The 9th Bobruisk-Berlin Red Banner Order of Suvorov Tank Division was the designation of two separate formations of the Soviet Army. The original 9th Tank Division was formed in 1940 and later reorganized into a different division. During World War II, the Soviet Army formed the 9th Tank Corps, which was renamed the 9th Tank Division after the defeat of Germany in 1945. This second instance of the 9th Tank Division served with the Group of Soviet Forces in Germany from 1945 until about 1991, when it was disbanded.

==9th Tank Division (1940) and follow on units==
The 9th Tank Division was a formation of the Red Army that saw action briefly in 1941. It was formed in Mary, Turkmen SSR, Central Asian Military District in the summer of 1940. In April 1941 the division joined the newly formed 27th Mechanised Corps. However, on 28 June 1941 the division was separated from its parent corps and re-designated the 104th Tank Division (:ru:104-я танковая дивизия (СССР)). The 104th Tank Division underwent its own organizational evolution, becoming first the 145th Tank Brigade and later the 43rd Guards Tank Brigade (which was later designated a "heavy tank brigade" in 1945).

The 145th Tank Brigade was destroyed at Vyazma in October 1941.

==9th Tank Corps==

The 9th Tank Corps was formed on 12 May 1942 in the Moscow Military District. It fought in Russia, Poland, and Germany until 1945. In 1945 the 9th Tank Corps was redesignated the 9th Tank Division.

===1942===
Initial Composition:
- 23rd Tank Brigade (T34-76)
- 95th Tank Brigade (T34-76)
- 187th Tank Brigade(T34-76)
- 10th Motorized Rifle Brigade

The 9th Tank Corps participated in the offensive of the left wing of the Western Front in the summer of 1942. On 7 June the corps was stationed in the area of Voymirovo, Barankovo (Kaluga Oblast), Kochukovo and Sukhoy Sot (east of Kirov). On the orders of the commander of the 16th Army, the corps had the task, by 6 July 1942, to enter into the breach 'Black' to exploit the advantageous situation in the direction of Oslinka, Zhizdra, and Orlya. The corps entered combat only on the evening of 7 July. Due to poor reconnaissance and the movement of the first echelons, the corps became mired in a swamp. The corps suffered heavy losses, such that one of the brigades lost 50% of its tanks. The entire night of 7–8 July was consumed by the recovery of mired vehicles. In general, commitment of the corps did not influence the battle, and on 14 July, the corps went on the defence.

In August 1942, the corps took part in a counterattack against the enemy in the area of Sukhinichi and Kozel'sk.
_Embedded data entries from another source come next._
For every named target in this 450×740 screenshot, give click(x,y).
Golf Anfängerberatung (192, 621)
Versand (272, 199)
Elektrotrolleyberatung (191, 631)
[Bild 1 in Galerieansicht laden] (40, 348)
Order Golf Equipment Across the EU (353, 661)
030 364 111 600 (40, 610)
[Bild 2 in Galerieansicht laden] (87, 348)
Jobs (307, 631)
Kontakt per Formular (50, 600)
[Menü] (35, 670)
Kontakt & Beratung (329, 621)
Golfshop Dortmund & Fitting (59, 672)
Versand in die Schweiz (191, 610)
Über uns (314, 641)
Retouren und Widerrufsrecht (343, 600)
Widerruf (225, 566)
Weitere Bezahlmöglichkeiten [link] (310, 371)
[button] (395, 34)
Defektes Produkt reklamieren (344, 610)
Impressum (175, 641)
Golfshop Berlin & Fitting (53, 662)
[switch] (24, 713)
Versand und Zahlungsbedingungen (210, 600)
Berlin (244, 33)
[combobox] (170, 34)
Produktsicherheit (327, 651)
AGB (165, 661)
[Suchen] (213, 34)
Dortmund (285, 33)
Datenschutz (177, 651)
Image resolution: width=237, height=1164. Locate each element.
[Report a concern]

In September 1942 the 10th Motorized Brigade was removed to form a mechanized unit. The brigade was finally replaced in November 1942 with the assignment of the 8th Motorized Brigade from the 8th Tank Corps. The corps remained in reserve until February 1943. During this time the 187th Tank Brigade left the corps and was replaced by the 108th Tank Brigade.

===1943===
In March 1943 the corps was transferred to the Central Front, on the northern edge of the Kursk Salient in the area of Arseniyevsky, Trubitsyn, and Sergeevskie. On 7 May 1943 the corps was reinforced with more T34-76 Tanks.
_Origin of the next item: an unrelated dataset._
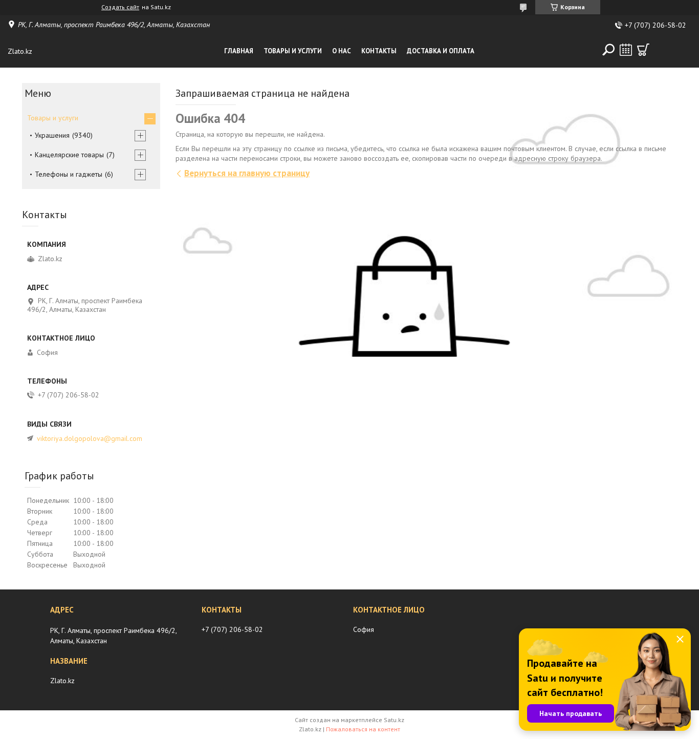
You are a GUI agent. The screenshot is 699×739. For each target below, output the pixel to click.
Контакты (379, 51)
It was sent to the front line on 7 July 1943 reinforced with the 1454th (SU-122) and 1455th (SU-76) Assault Gun Regiments. On the afternoon of 8 July, the corps entered combat. On 15 July, the leading elements fought their way into Buzuluk, not far from Maloarkhangelsk. On the same day, the corps broke into Maloarhangelsk. On 1 August, the corps led the offensive 14 kilometers south of Kromy in the settlements of Gostoml' (15 kilometers south of Kromy) and Shosse. On 2 August the corps reached the area of Parnyy, nine kilometers south of Kromy. By the end of 3 August, the fighting was at the Kolki-Sharikino road bend. On 4 August the corps crossed the Kroma River and was fighting to expand a bridgehead near Glinki-Leshnya 11 kilometers southwest of Kromy. The corps was temporarily reinforced by the 1540th (SU-152) Heavy SU Regiment during August.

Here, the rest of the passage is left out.